On 16 and 17 November 2016, Canada, Germany, Mexico and the United States became the first countries to submit their long-term low greenhouse gas (GHG) emission development strategies (LT-LEDS), as stipulated under Article 4.19 of the Paris Agreement.

All four strategies endorse carbon pricing as an important pillar to achieve their medium- and long-term national emissions reduction targets. The U.S. submission states that efficient carbon pricing should be a priority for future policymakers, either by continuing with a subnational approach to carbon pricing or by moving to an economy-wide mechanism.

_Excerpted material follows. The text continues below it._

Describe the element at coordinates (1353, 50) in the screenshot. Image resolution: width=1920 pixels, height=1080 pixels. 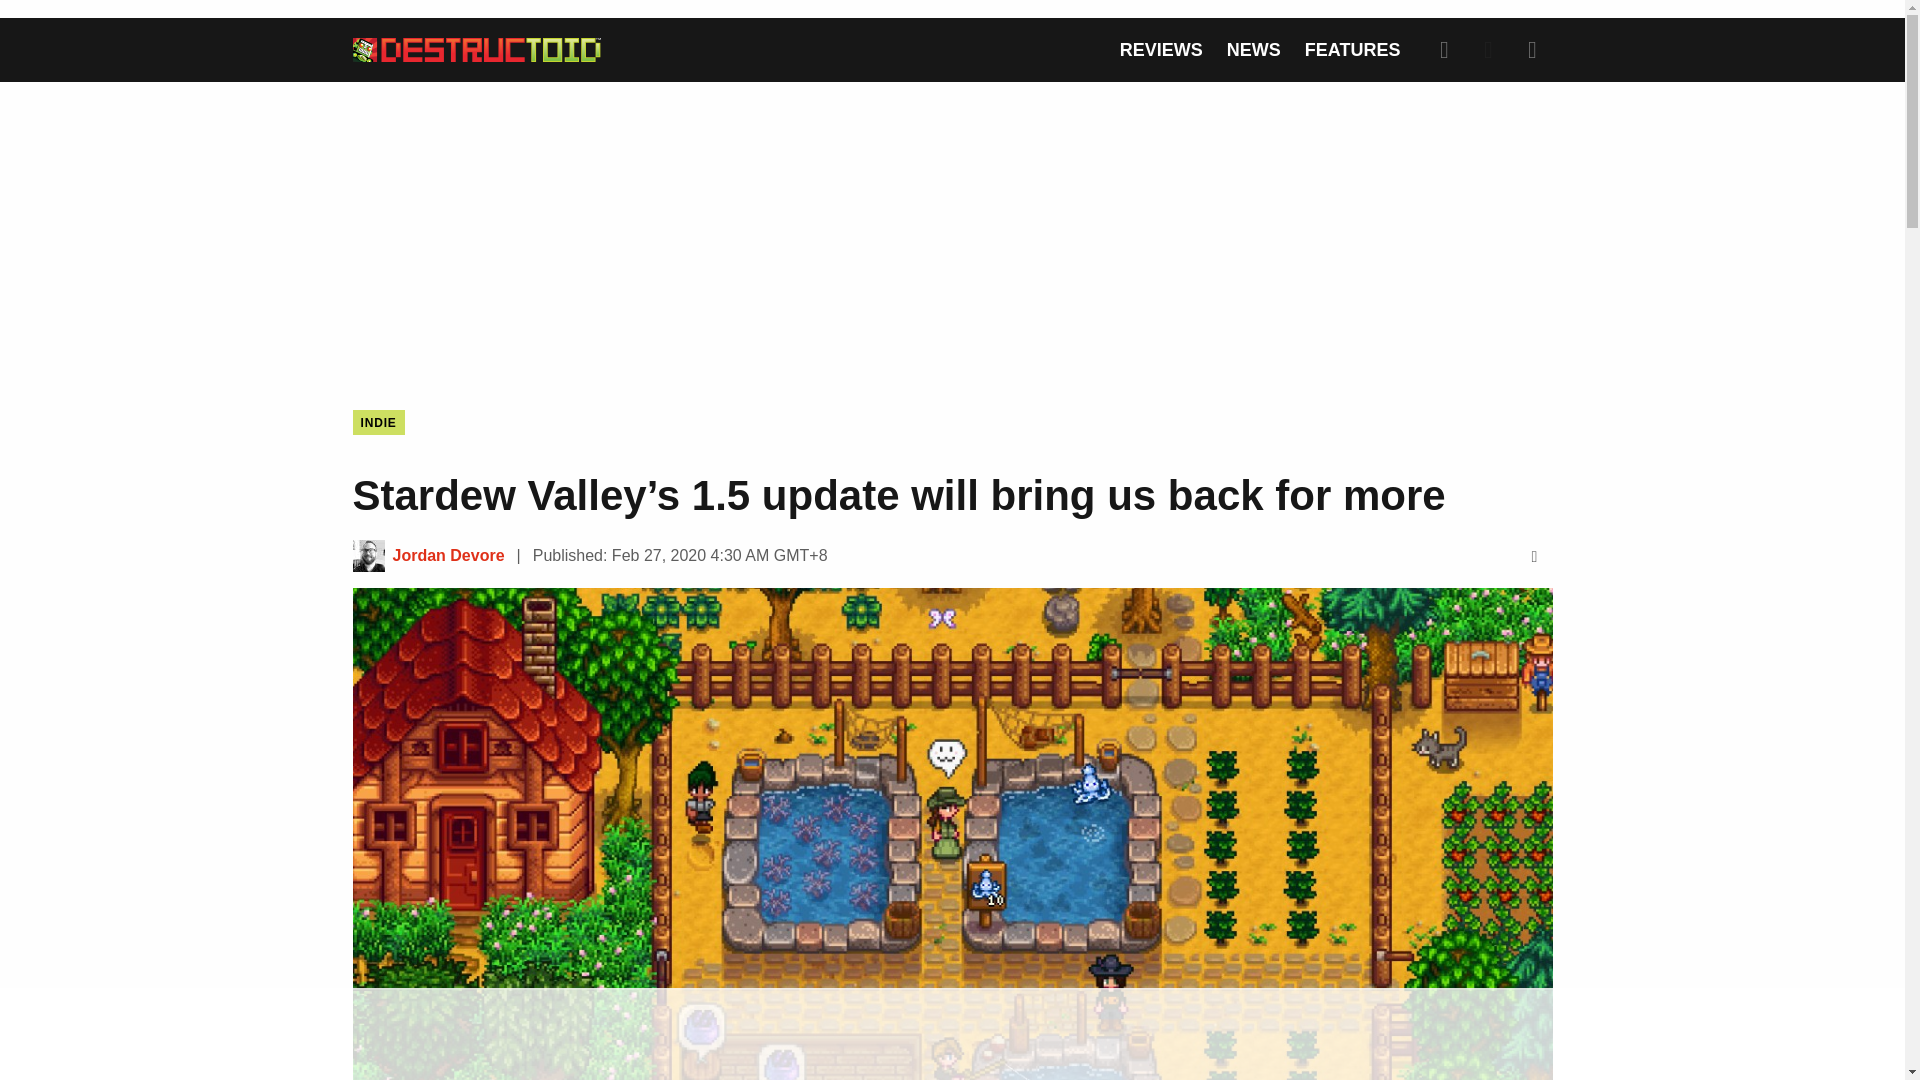
I see `FEATURES` at that location.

Canada’s strategy outlines a pan-Canadian framework (PCF) for clean growth and climate change in order to meet or exceed Canada’s GHG emissions target for 2030. This includes a carbon pricing framework that Canadian provinces and territories can adapt to their specific circumstances. The Canadian strategy also recognizes the relevance of the subnational link between the cap-and-trade programs in California and Québec in line with Article 6 of the Paris Agreement. Canada will account for these transfers as part of its international climate change contribution.

Mexico highlights the relevance of market-based instruments and reports that, in addition to the existing carbon tax, it is considering a national cap-and-trade system and is currently developing necessary technical and regulatory components. This is consistent with the announcement of the Mexican Environment State Minister at COP 22 to launch an ETS by 2017 and the recently launched national ETS simulation, which aims to build ETS readiness among key stakeholders.

The German strategy emphasizes the role of emissions trading as the key EU climate instrument for the energy and industrial sectors. Germany also supports strengthening the European Union Emissions Trading System (EU ETS) in the context of the current negotiations on a structural reform of the system in the lead up to Phase IV.